Procedures Are Needed to Prevent Backdating Penalty Approvals
Why did we do this audit?We reviewed the IRS’s compliance with Internal Revenue Code § 6751(b). It requires the IRS to provide taxpayers with an explanation of how penalties are imposed upon them, to ensure they are imposed where appropriate, and to ensure penalties are not used as leverage in negotiations during an audit. I.R.C. § 6751(b) requires supervisory approval of certain penalties before their assessment. If manager approval is not timely, managers might be tempted to backdate their approval to make it appear it was timely under the law. In LakePoint Land II, LLC v. Comm’r, T.C.M. (RIA) 2023-111 (LakePoint), the Tax Court found that the IRS had backdated the approval of certain penalties and had misrepresented that fact to the court. What did we find?After the LakePoint decision, the IRS and the Office of the Chief Counsel reviewed 1,268 syndicated conservation easement (SCE) cases for compliance with I.R.C. § 6751(b).
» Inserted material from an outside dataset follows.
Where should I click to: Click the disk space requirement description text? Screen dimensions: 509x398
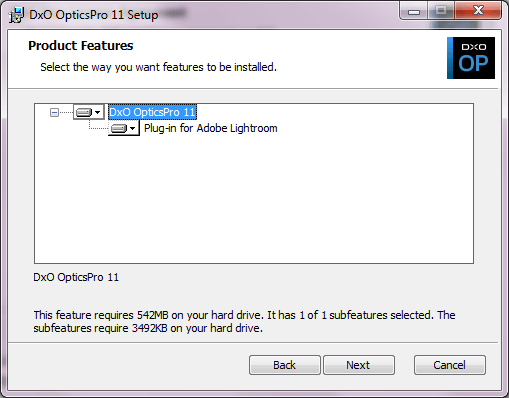click(x=244, y=322)

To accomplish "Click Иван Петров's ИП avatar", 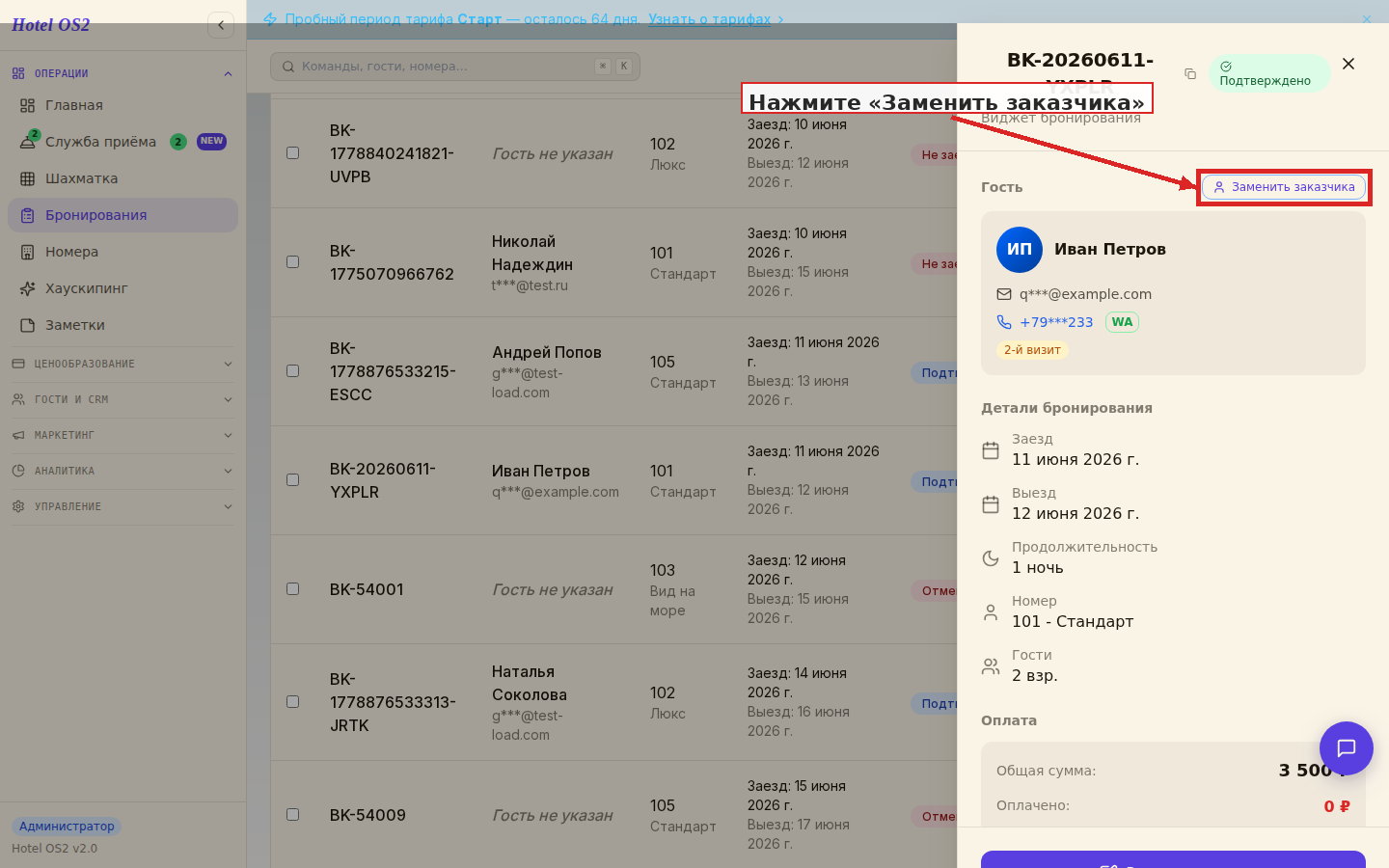I will (x=1020, y=250).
The IRS focused on SCE cases because they deem these transactions abusive.
- In 829 docketed cases, 13 lacked valid supervisory approval, including 7 with backdated approvals, resulting in over $68 million in conceded penalties.
- In 439 nondocketed cases, we identified 6 potential exceptions where there was missing documentation that would verify managerial approval was obtained before the summary report was mailed to the taxpayer.